Getting a Divorce? What It Means for Your Business
Divorce and a Business Valuation unfortunately can greatly impact your negotiations. When you own a business, you will need to understand business value to negotiate a settlement in your divorce. In some circles, it is referred to as a special circumstance. It’s special in part because unlike most things in financial planning, it represents the destruction of a plan rather than the construction of a plan.
There are typically issues of alimony and child support. Property, retirement plans, career assets and a house might have to be valued and divided. And in some cases, there might even be a family business that has to be valued and divided.

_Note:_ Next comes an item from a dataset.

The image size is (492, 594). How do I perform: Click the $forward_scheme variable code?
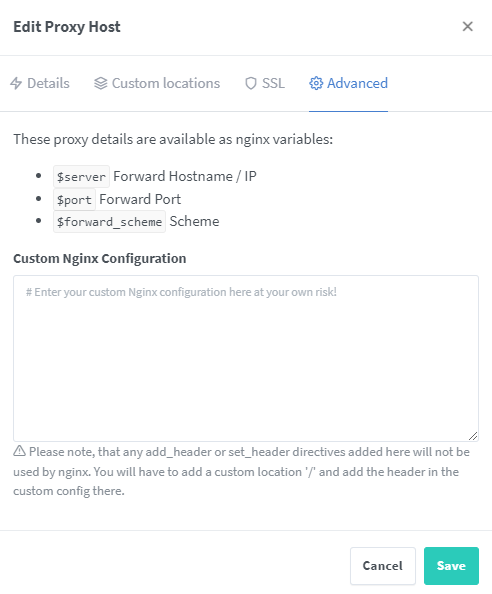pyautogui.click(x=109, y=222)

When it comes to dividing a family business (or a house for that matter), you typically have three options:
- One spouse keeps the business/home by buying out the other’s interest.
- Both spouses continue to own the business/home.

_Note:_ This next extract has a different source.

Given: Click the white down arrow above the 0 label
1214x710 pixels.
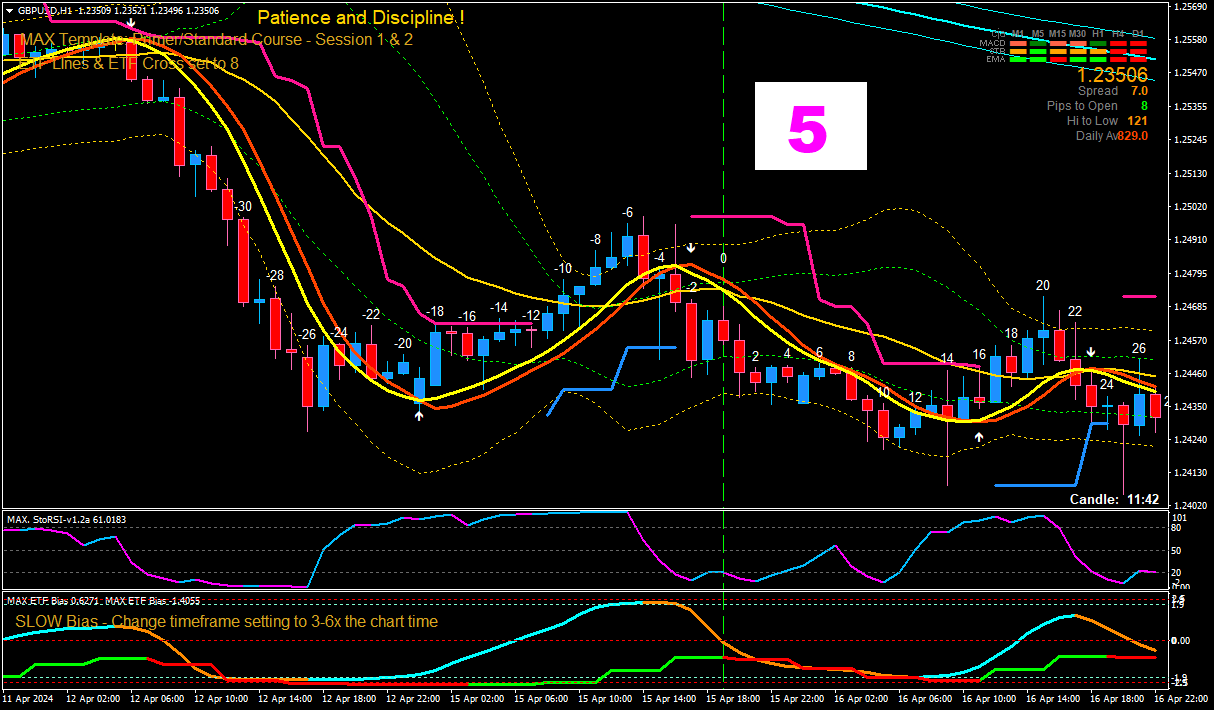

- The business/home is sold and proceeds are divided.
Whoever is ‘in’ the business wants the business valuated a low price, so the other party can walk away with a smaller amount. There are two ways to look proactively at this.
- A business operating agreement typically doesn’t address the divorce, but sometimes it will. Look into the operating agreement to see if there is a specific clause to address divorce
- Examine the business buy/sell agreement. Divorce is typically addressed in this document. For instance, partnerships, such as CPA or law firms, typically have clauses that state that a partner will buy out spouse’s share at a pre-determined price and term.
If you are going through a divorce and you don’t have the aforementioned agreements in place, you should hire a “great” valuation specialist. Each party will present the case of how it arrived at the value and how to buy the other party out.